You keep mentioning that how this Iraq was for Iraqi people and so on. We know that we lost 500 great lives and had more than 3000 injuries for our boys in Iraq. I feel very sad for such tragic incidences. Now, tell me how many Iraqi’s we have killed so far (rough count goes more than 10,000) and countless injuries. If we cared so much for Iraqi’s why are we not keeping count of how many Iraqi’s are getting killed and injured? BECAUSE SIMPLY WE DO NOT CARE ABOUT THEM AND WILL NEVER CARE that is why Iraqi’s don’t trust us. Thus WE END UP LOOSING OUR BOYS in battlefield. If we show similar respect for Iraqi life as we show to ours then there will be interest in protecting our boys by Iraqi as well (as we are fighting for them and not for the oil they have). What am I missing Mr. President?


Also, I did notice the change of tone on:

“Iraq With WMD” is now changed to “with an ability to make WMD”

“Saddam used weapons against his own people” without any mention that it was US that provided such weapons to Saddam at the first place and Saddam is the total creation of US. Saddam could not do anything after US had stopped backing him. The UN has validated this as well. In fact on March 17th, UN inspectors were reporting that there are no such WMDs in Iraq (which is now proven to be true). It was your strong desire to go to war that has put us in such spot!

Topic: IRAN and North Korea

You mentioned, again, how Iran and North Korea are rough states and worried about their nuclear program and promised that both countries are on radar for next action. Please tell me Mr. President it is now well known, to Joe Somebody like me, that all these nuclear know-how came from Pakistan, our friendly alley in this War on Terror. There was no mention of any punitive action, warning to stop further spread by Pakistan and controlling the source of such great leak. Isn’t it simply like keep cleaning the spilled water without fixing the leak in the plumbing?

If Iran and North Korea are the Axis of evils then what about the epicenter of evil, Pakistan? Why we keep funding our own suicide (by funding Pakistan which in return funds terrorist that attack us). Kindly remember its my hard earned money that you are using to pay to Pakistan.

Topic: Freedom and Democracy

You keep mentioning how greatly you are interested in promoting Freedom and Democracy. We attacked Afghanistan to get rid of Taliban!
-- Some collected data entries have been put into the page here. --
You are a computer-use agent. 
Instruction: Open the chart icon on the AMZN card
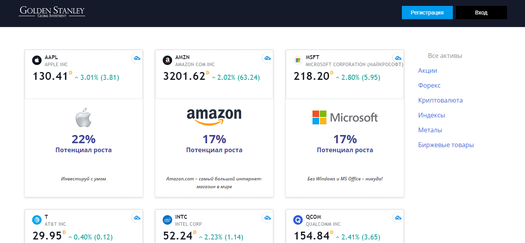click(x=267, y=58)
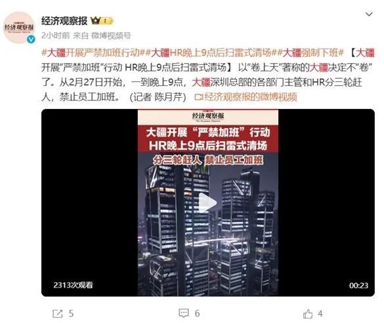The width and height of the screenshot is (384, 323).
Task: Play the video with center play button
Action: tap(207, 203)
Great work – but do you talk anything about how we have failed there too? Afghanistan has adopted back the Islamic rules (which are totally against the democratic governance). Women in Afghanistan have again lost their brief freedom – right under our governance! So much in the name of “we won Afghanistan and promoted freedom there”

Pakistan, our alley is still under military power and where the nuclear leak person gets a greatest pardon by his rough leader (who happens to be the invited guest on the ranch!) plus all the money he made making world more dangerous place on earth also gets pardon! Great leadership, Mr. President! I am sure if a person like you finds great difficulties in managing the nation from managing Texas, image managing the world – it’s just way too much for you take on!

Coincidences?

Mr. President, I have been observing that wherever the Democratic Party primaries are happening, you end up on those states within few days. Do you want me to believe that this is just coincidence? Do your schedulers not know what is happening in those states before they schedule you there? Or are you so ignorant on what is happening in our own country that you end up just on the right state at the right time to make statements about your election speeches? Just keep in mind that this faceless Joe Somebody is now counting on the day (just before November) to hear capture of Osama bin Forgotten while Intelligence Finding committee forced to keep moth shut until the election is over and you can take us further down in the world.

As you said – you are right “YOU MAKE GOOD DECISIONS” question is “FOR WHOM?” All your decisions so far are not in favor of me (Joe Somebody; faceless average American)!